基因編輯是一項革命性的技術,但其脫靶效應一直是科學家對CRISPR-Cas臨床應用的擔憂。基因編輯可能導致在脫靶位點發生小片段的插入缺失,還有可能在在靶位點發生意外的大片段刪除或染色體倒位、易位。染色體重排異位非傳統意義的脫靶,但是可造成染色體劇烈改變,引起嚴重的毒副反應。美國FDA對基因治療產品的指導原則《Human Gene Therapy Products IncorporatingHuman Genome Editing》里明確指出,臨床基因治療需要評估脫靶導致的染色體易位。
?圖1: FDA關于染色體重排的指導原則
在此,舒桐科技小編向大家介紹一種新的染色體重排檢測技術——Primer extension-mediated sequencing (PEM-seq) ,它可以全面、精確量化基因編輯的雙鏈斷裂(DSB)后DNA的修復結果。

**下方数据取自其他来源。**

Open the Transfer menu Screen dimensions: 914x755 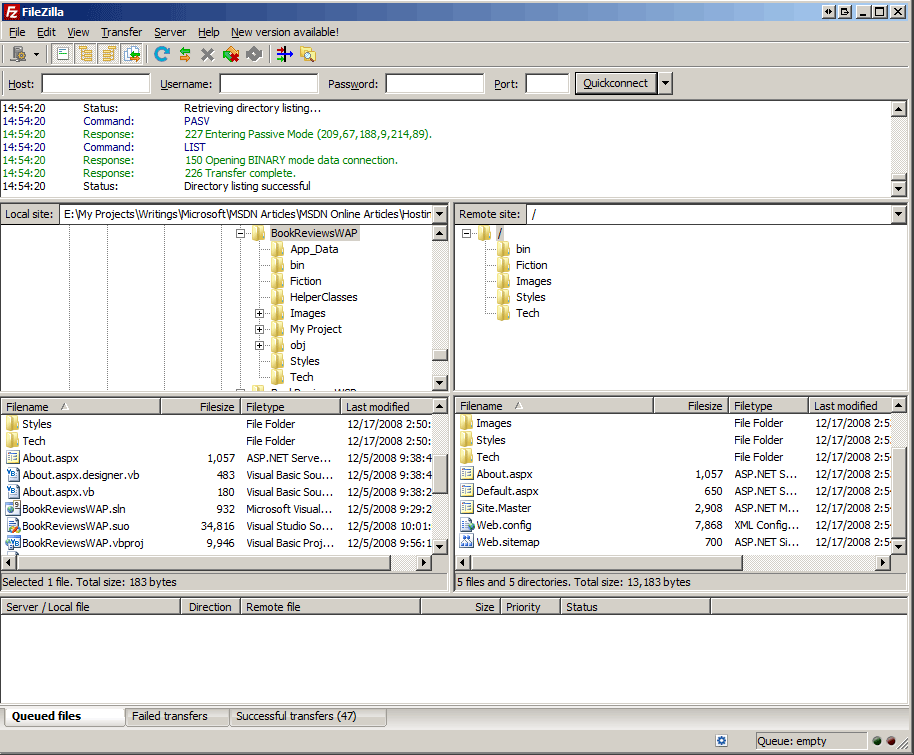pos(121,32)
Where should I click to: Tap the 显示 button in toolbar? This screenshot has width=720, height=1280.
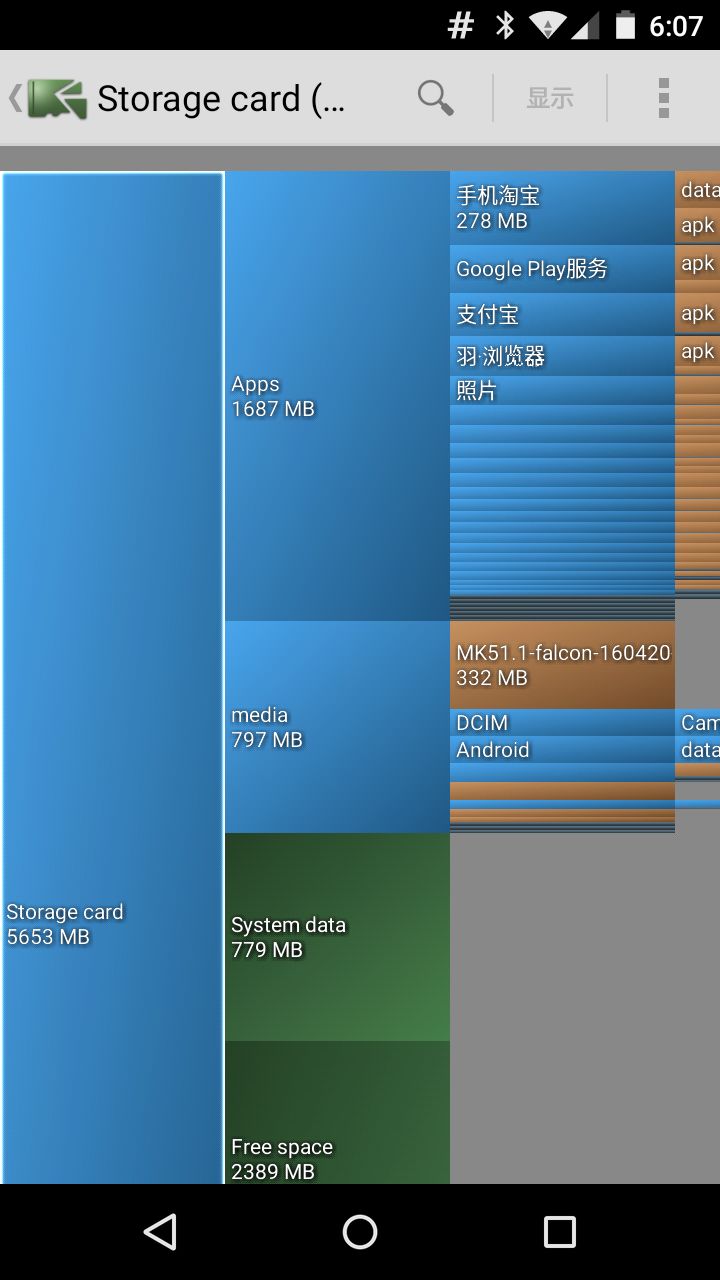coord(550,98)
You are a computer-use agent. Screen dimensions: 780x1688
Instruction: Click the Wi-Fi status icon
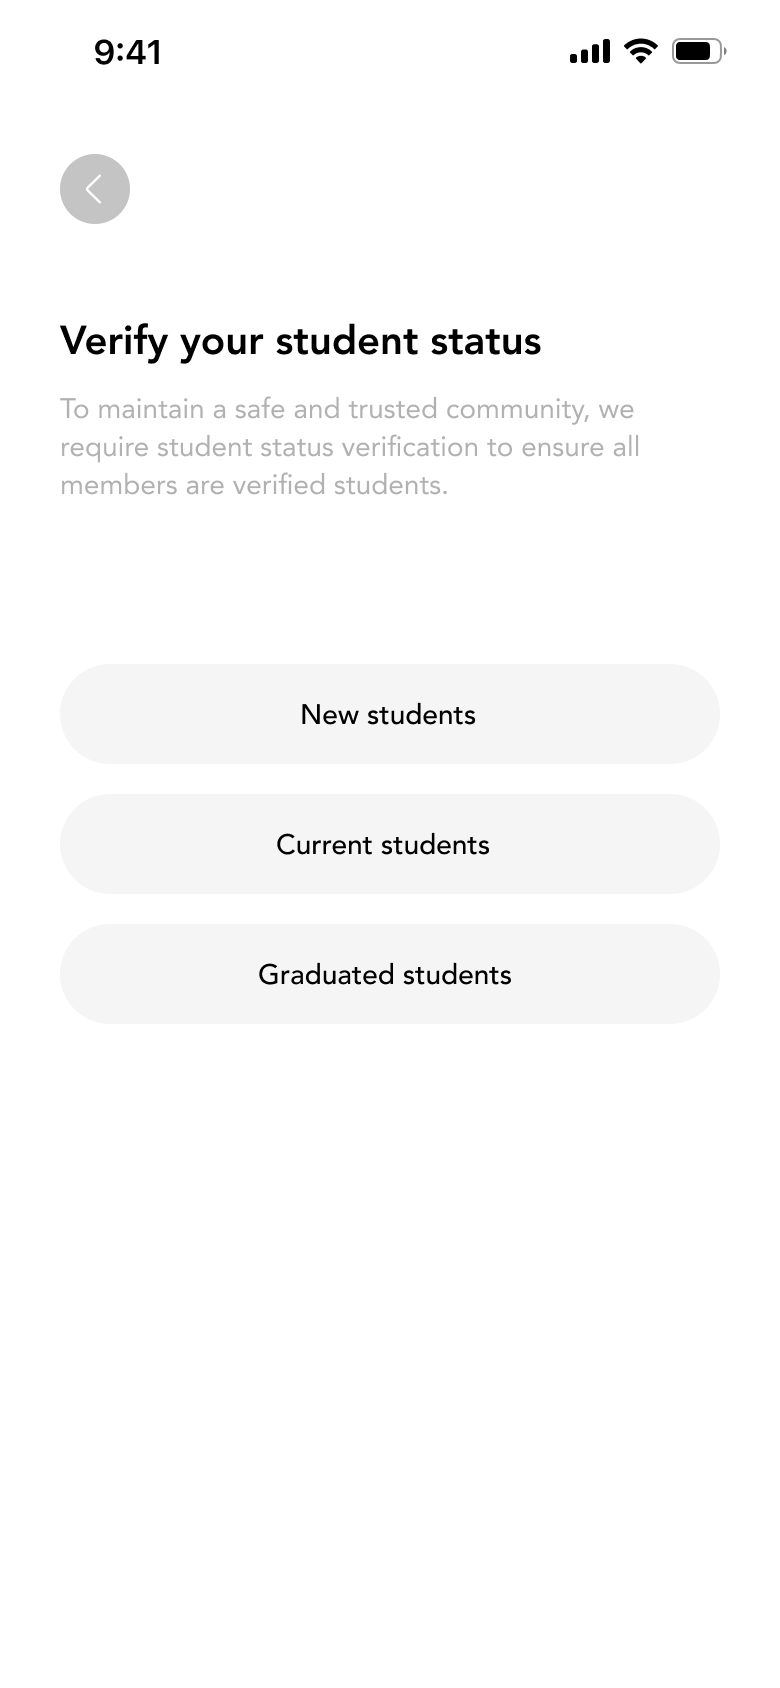[640, 50]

PEM-seq的實驗設計非常巧妙,通過在DSB上游設計引物(稱為誘餌primer),捕獲下游與DSB位點DNA修復后連接的序列(稱為獵物序列)。與其他脫靶分析技術相比,PEM-seq的優勢在于它可以檢測到在靶位點的小片段和大片段的插入缺失(indel),以及由脫靶導致染色體易位。PEM-seq的詳細的實驗步驟如下圖2。
圖2 PEM-seq實驗原理。
首先,PEM-seq可以得到在靶indel的編輯效率,并且與公認的擴增子編輯分析軟件CRISPResso結果相關性達到0.99,如下圖3。

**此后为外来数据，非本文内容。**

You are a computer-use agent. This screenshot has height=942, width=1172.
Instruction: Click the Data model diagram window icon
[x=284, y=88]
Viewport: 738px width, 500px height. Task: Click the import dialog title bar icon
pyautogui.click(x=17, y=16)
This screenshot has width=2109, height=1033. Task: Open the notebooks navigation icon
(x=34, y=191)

圖3 在靶位點小片段插入缺失分布和與CRISPResso對比。來源:Nucleic acids research?49.15 (2021): 8732-8742.
?其次,PEM-seq通過捕獲還可以得到大片段的插入(>=20bp)和刪除(>=100bp)信息,這是常規擴增子無法得到的。如下圖4、5。

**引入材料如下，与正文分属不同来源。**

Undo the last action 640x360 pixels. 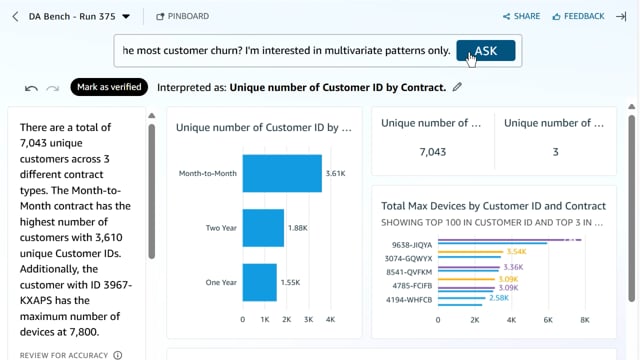coord(31,88)
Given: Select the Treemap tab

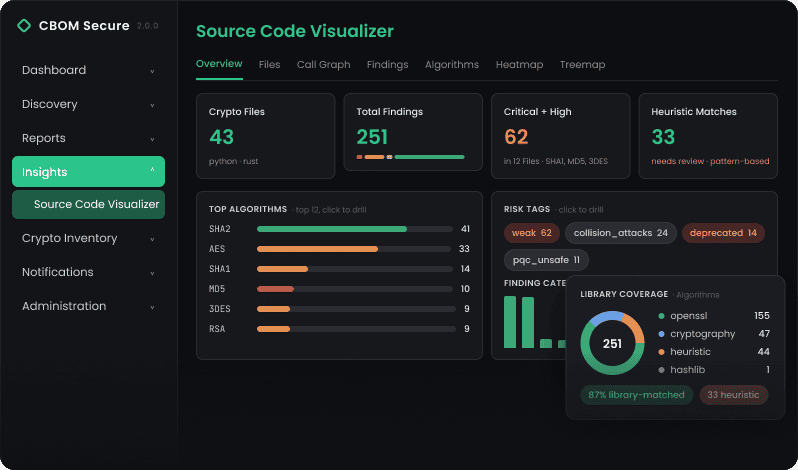Looking at the screenshot, I should [x=582, y=65].
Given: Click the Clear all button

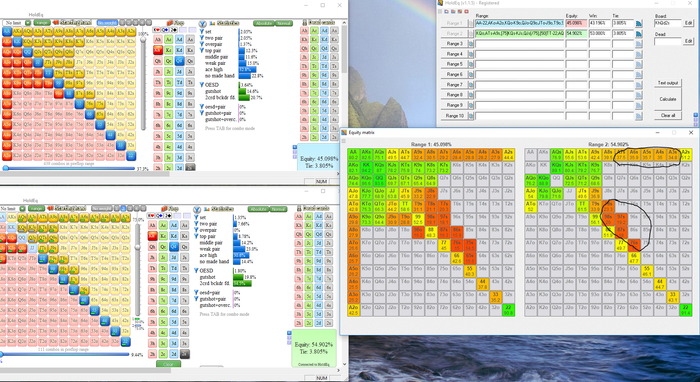Looking at the screenshot, I should pos(667,115).
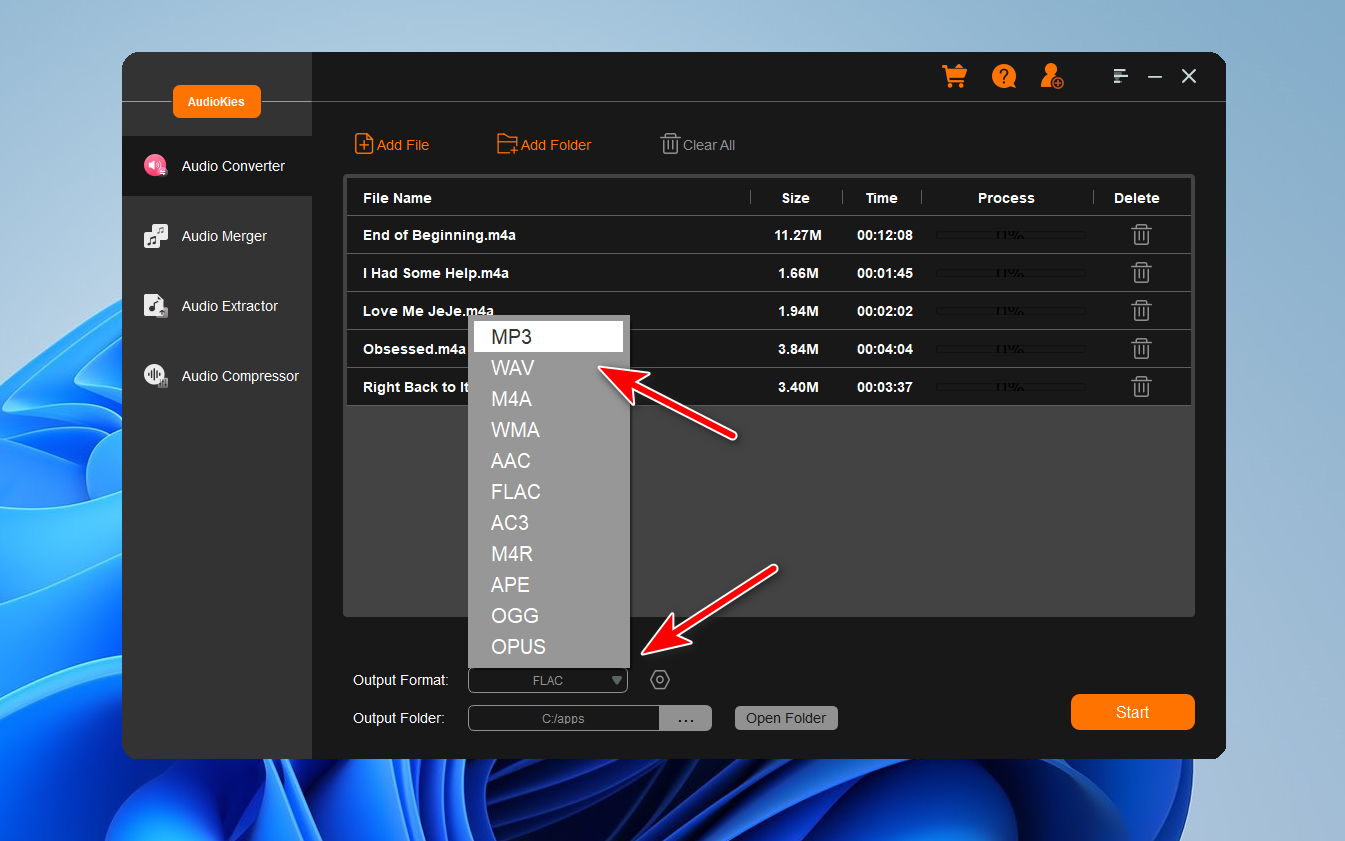Click trash icon for Obsessed.m4a row
The width and height of the screenshot is (1345, 841).
1141,349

圖4 在靶位點大片段插入分布。來源:Nucleic acids research?49.15 (2021): 8732-8742.
圖5 在靶位點大片段刪除分布。來源:Nucleic acids research?49.15 (2021): 8732-8742.
更進一步,如果捕獲到的獵物序列距離DSB位點>500kb,那么這些位點則是易位產生的,誘餌Primer捕獲到的基因組易位位點通過下面的Circos圖展示。通過篩選易位位點與sgRNA同源序列,即可得到脫靶位點。如圖6,SpCas9,在基因組易位位點中共發現了7個脫靶導致的易位,而AsCas12a沒有檢測到脫靶導致的易位。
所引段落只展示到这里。